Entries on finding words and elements
====
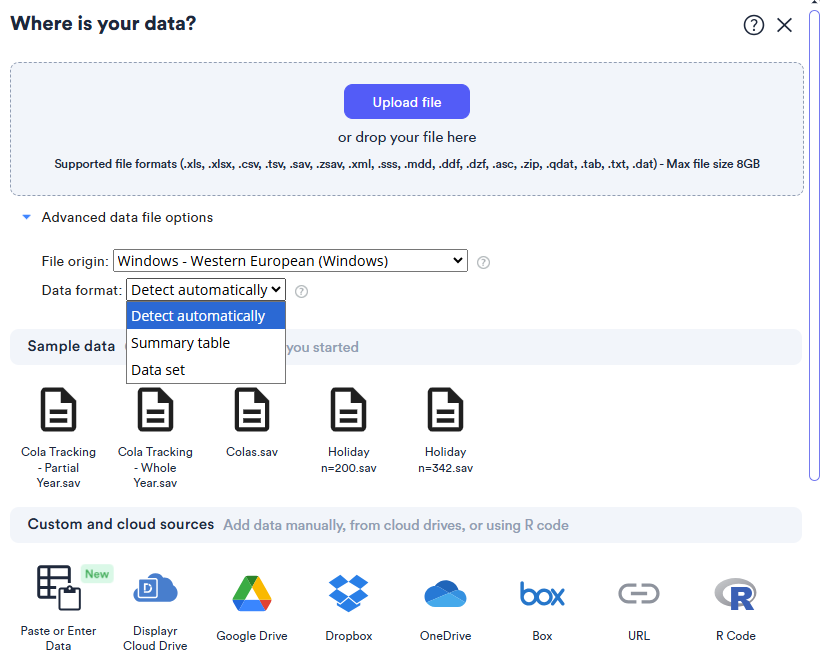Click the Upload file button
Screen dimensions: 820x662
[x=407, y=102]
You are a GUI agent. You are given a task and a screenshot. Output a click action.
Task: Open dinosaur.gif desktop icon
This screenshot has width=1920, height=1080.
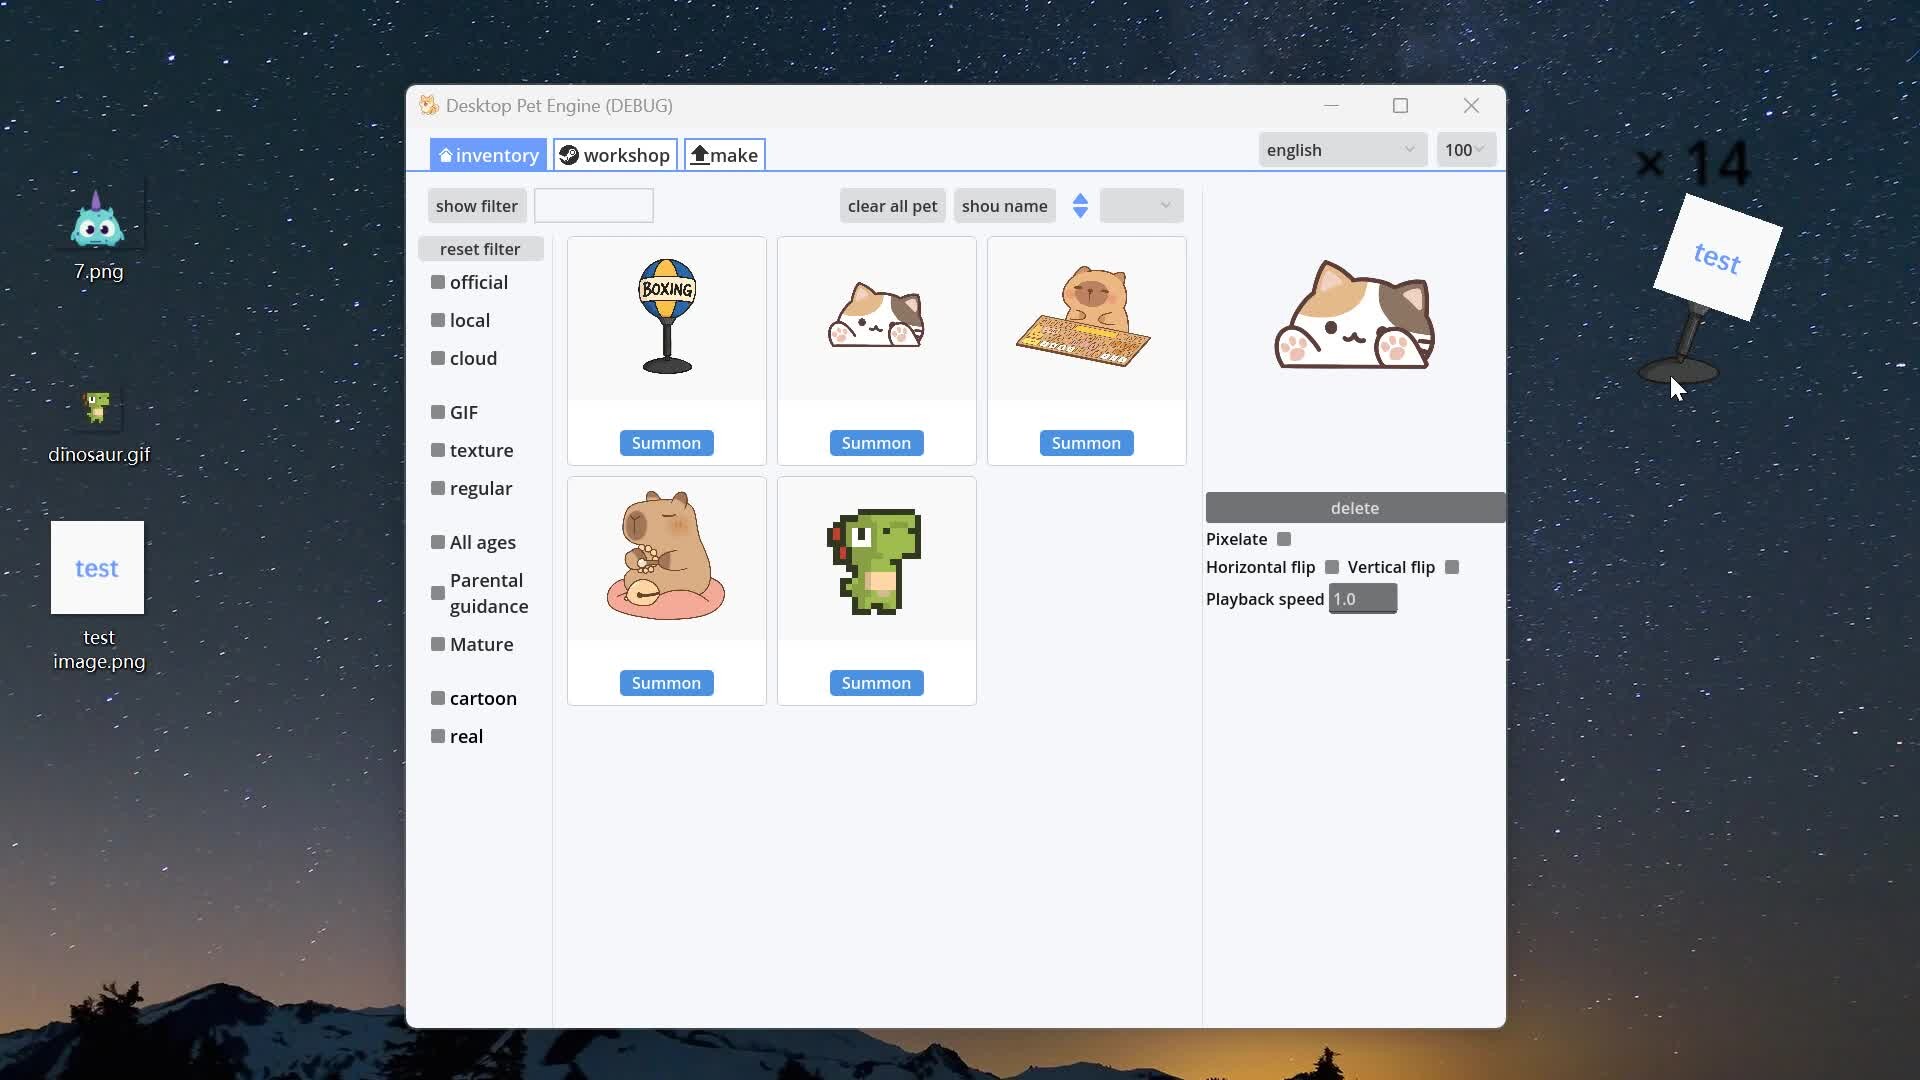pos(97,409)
====
Exercise instructions —
Copy the lines verbatim, from the line containing "You are a GUI" through the end of the lines, both included. Leave out the pictures.

Result for this exercise —
You are a GUI agent. You are given a task and a screenshot. Output a click action.
Task: Open dinosaur.gif desktop icon
This screenshot has width=1920, height=1080.
pos(97,409)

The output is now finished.